## EXERCISE DIRECTIONS
Carry on the blog post about the Pure Mathematics mock exam question, picking up right after its last sentence.

Quod Erat Demonstrandum


Something to say about F.7 Pure Mathematics (II) Mock Exam (part 2)

Filed under: HKALE,Pure Mathematics — johnmayhk @ 5:02 下午

There was a piece of information given in the “順帶二提" at the last post “Taylor’s polynomials@濟濟一堂", that is

f(x) = 0 when x = 0 and
f(x) = e^{\frac{-1}{x^2}} when x \ne 0

then f^{(n)}(0) = 0 for any n \in \mathbb{N}

This gave me the idea of setting the following standard short question Q.2 in the mock paper.

f(x) = 0 when x = 0 and
f(x) = e^{\frac{-1}{|x|}} when x \ne 0

Show that f(x) is differentiable at x = 0.

May be we need to evaluate the following in the solution

lim_{h \rightarrow 0^+}\frac{e^{-1/h}}{h}.

By using l’ Hôpital’s rule directly, the situation ends with a ‘loop’ (just try).

## RECORD LIST
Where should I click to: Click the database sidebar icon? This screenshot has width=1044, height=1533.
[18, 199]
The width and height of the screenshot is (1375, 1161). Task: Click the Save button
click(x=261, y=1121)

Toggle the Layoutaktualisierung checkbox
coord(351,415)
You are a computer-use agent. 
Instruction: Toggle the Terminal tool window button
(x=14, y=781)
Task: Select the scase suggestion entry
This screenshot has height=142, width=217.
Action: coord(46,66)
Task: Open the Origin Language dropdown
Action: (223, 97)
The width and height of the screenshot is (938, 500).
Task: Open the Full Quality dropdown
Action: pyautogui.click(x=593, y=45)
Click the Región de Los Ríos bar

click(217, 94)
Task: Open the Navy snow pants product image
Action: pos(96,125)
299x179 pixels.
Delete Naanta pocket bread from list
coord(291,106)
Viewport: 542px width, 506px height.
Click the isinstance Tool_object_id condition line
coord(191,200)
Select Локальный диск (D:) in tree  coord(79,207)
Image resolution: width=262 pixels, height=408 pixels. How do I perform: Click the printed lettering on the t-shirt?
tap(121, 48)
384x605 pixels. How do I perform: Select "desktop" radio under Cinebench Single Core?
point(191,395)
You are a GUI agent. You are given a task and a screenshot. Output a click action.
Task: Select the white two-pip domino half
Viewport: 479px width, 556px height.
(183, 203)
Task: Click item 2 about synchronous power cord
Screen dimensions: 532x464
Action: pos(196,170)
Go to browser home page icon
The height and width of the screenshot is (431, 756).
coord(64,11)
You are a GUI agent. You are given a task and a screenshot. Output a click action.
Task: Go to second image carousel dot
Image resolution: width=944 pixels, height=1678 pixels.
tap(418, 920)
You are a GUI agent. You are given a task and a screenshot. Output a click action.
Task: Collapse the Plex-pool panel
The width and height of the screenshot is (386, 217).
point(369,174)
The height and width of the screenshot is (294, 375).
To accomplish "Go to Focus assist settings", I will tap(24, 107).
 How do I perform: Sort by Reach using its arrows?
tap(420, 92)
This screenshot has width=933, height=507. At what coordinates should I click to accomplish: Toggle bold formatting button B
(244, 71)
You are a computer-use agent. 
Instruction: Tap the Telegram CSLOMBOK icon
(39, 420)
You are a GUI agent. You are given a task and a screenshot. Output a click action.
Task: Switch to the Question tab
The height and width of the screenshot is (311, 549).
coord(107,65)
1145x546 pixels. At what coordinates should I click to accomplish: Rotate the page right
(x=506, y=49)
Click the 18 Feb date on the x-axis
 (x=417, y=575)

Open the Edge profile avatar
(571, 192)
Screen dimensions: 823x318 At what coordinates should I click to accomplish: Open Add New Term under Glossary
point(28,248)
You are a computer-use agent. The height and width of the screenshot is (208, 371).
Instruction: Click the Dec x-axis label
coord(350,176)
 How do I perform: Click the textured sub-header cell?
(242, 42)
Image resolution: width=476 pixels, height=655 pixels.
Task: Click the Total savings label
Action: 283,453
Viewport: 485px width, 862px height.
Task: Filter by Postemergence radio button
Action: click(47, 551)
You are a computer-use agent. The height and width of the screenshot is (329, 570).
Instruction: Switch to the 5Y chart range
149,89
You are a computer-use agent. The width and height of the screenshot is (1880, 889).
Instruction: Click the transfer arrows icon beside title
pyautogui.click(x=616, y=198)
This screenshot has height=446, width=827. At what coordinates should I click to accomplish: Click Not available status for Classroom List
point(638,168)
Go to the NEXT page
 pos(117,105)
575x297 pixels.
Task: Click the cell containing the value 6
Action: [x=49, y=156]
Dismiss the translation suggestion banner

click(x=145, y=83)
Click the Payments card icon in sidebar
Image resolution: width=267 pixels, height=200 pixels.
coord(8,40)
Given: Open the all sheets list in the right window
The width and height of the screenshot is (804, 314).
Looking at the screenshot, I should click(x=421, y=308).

## ANSWER TO THIS PROBLEM
Then I tried to prove \lim_{h \rightarrow 0^+}\frac{1}{he^{1/h}} = 0 by showing \lim_{h \rightarrow 0^+}he^{\frac{1}{h}} = +\infty. To do so, I try to write a lower bound of e^x, with just a bit expansion, I choose e^x \ge 1 + x + \frac{x^2}{2}, then he^{\frac{1}{h}} \ge h(1 + \frac{1}{h} + \frac{1}{2h^2}) = h + 1 + \frac{1}{2h} \rightarrow +\infty as h \rightarrow 0^+. Afterwards, I think it is not a good method because we need the extra help “e^x \ge 1 + x + \frac{x^2}{2}“, then I tried to do it by l’ Hôpital’s rule merely, just use the substitution u = \frac{1}{h}, then the limit can be found easily, how amazing, isn’t it?

2 則迴響 »

  1. 感謝你,John Sir。





    迴響 由 wonghon — 2008/03/02 @ 4:32 下午 | 回覆

  2. lim (h->0+) (1/h)/e^(1/h)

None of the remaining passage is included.